今年はアユタヤの遺跡群がユネスコの世界遺産に登録されて20周年。
その記念すべき年に洪水被害を被ったのは皮肉な話ではありますが、現在どの程度の修復が必要なのか、ユネスコと共同で調査が行われています。
チャオプラヤ川沿いの遺跡、ワット・チャイワッタナラームは敷地全体に浸水。緑の芝が生い茂っていた地面には泥がたまり、枯れ果ててしまっています。現在も、一部で排水作業中でした。
アユタヤに名物スイーツがあるのをご存知ですか。
それは、絹糸のように細く伸ばした繊維状の砂糖を薄焼きの皮で巻いて食べるお菓子です。
その作り方はまさに名人芸の域。もちもちサクッとした食感で甘すぎず、ほんのり香ばしい。やみつきになる美味しさです。アユタヤの町中にはローティーサイマイの店が数多くあり、それぞれの人が贔屓の店を持っています。地元の人に人気の店「ローティーアビディーン」を覗いてみました。

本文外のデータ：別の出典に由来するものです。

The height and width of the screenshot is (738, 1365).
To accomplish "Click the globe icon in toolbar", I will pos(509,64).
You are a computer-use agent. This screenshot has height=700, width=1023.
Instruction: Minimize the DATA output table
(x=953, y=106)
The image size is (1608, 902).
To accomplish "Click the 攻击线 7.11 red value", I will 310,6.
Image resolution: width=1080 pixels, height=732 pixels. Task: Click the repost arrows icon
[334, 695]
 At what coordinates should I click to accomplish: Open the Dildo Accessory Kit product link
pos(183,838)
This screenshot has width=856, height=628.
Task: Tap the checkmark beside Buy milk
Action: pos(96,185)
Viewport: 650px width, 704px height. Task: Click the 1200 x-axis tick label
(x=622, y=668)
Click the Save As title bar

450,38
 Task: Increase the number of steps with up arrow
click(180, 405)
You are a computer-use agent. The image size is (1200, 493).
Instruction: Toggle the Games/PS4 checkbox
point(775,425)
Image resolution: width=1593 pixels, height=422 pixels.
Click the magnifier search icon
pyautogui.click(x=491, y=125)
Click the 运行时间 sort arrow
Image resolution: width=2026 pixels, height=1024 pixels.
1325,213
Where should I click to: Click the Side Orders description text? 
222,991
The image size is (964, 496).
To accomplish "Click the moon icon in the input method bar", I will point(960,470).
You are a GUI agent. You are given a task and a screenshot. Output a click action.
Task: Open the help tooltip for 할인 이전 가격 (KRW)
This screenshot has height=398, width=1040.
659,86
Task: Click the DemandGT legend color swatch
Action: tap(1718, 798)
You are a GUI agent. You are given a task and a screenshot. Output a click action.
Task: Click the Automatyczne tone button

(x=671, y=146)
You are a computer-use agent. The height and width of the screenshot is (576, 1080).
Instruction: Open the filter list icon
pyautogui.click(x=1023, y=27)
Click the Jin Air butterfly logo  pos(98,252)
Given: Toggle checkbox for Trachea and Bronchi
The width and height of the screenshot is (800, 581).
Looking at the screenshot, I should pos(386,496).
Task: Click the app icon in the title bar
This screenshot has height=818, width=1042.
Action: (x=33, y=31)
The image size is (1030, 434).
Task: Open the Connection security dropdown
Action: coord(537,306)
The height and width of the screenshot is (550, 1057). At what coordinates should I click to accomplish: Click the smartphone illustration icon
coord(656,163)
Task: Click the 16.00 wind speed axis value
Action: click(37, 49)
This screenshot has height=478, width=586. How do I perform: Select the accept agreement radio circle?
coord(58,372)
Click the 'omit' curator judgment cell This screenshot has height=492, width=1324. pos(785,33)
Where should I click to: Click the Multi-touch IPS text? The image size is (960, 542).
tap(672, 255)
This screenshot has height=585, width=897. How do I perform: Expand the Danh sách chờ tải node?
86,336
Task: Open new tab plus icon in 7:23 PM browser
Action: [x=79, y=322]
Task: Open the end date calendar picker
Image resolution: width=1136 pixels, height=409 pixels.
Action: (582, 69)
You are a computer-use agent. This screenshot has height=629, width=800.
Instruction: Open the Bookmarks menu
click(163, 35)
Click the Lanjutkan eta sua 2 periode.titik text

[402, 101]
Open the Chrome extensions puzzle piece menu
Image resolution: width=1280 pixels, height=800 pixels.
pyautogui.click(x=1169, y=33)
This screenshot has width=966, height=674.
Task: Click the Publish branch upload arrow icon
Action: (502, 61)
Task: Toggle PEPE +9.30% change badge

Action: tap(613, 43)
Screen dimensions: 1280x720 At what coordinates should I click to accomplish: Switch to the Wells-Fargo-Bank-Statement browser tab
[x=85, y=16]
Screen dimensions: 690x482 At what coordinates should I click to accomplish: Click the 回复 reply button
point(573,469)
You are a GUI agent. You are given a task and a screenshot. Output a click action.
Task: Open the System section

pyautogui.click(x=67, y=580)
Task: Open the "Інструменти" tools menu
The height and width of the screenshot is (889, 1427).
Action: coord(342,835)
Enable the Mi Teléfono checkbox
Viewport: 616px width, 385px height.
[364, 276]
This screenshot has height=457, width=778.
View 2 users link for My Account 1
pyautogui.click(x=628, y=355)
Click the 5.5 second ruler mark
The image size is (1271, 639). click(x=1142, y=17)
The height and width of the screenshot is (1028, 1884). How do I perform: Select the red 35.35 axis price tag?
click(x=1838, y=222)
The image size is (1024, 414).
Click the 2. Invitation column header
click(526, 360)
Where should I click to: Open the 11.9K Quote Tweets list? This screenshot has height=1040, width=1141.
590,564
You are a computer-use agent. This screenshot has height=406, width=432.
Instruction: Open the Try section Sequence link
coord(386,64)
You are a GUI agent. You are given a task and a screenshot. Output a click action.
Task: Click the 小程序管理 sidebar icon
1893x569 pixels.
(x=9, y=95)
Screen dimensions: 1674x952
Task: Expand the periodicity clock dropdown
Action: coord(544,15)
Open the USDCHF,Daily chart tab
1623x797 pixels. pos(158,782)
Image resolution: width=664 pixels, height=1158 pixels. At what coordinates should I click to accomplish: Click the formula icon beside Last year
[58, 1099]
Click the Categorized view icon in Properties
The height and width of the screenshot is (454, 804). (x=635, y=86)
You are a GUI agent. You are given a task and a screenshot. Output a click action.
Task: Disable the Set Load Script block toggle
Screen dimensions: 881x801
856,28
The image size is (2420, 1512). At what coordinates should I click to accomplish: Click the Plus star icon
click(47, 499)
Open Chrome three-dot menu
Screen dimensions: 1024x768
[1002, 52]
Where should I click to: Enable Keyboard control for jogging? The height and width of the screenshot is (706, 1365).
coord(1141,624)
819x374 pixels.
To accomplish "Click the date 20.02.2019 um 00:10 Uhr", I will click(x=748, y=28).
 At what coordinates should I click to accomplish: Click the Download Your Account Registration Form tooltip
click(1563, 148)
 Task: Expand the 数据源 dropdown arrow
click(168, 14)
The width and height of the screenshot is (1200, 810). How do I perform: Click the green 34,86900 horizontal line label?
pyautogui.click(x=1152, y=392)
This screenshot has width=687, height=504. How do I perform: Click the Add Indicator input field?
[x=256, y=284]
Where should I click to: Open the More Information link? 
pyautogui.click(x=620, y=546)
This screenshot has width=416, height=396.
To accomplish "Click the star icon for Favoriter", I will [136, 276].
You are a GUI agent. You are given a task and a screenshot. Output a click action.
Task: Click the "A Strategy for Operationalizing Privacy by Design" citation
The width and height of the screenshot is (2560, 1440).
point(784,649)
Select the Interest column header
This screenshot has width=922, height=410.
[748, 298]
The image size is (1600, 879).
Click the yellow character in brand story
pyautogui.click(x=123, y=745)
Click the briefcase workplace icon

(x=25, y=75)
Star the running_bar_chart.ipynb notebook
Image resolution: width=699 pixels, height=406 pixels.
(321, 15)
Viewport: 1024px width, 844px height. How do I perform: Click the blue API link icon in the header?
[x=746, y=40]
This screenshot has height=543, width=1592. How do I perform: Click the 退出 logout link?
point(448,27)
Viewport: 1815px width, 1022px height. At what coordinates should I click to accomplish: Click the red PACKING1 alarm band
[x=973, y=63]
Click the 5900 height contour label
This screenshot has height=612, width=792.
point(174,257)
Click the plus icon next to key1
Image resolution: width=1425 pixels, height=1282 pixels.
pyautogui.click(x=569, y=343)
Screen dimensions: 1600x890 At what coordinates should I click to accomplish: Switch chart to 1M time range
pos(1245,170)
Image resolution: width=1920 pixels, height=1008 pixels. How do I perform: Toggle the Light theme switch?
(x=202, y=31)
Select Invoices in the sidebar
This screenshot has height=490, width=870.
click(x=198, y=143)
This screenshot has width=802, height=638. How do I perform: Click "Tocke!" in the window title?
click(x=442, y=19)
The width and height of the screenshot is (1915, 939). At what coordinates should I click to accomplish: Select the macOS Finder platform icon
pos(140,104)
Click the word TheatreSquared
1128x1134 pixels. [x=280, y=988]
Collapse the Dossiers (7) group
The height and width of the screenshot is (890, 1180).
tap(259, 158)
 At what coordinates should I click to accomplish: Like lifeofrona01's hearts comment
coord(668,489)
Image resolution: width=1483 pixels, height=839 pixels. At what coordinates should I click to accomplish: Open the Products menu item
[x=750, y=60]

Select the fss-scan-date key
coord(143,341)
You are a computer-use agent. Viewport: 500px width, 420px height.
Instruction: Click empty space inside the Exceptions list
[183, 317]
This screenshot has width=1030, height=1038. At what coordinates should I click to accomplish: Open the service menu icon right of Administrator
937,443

午後から、視察旅行の参加者全員で、「ウイ・ラブ・アユタヤ ~ 日本人村ビッグ・クリーニング・デー」と題して、日本人町跡(日本人村)をクリーンアップ。ここは、16世紀の初めに御朱印船貿易に携わった日本人たちが築き、最盛期には2000~3000人が住んだ歴史ある場所で、山田長政が町長を務めていた時期もあります。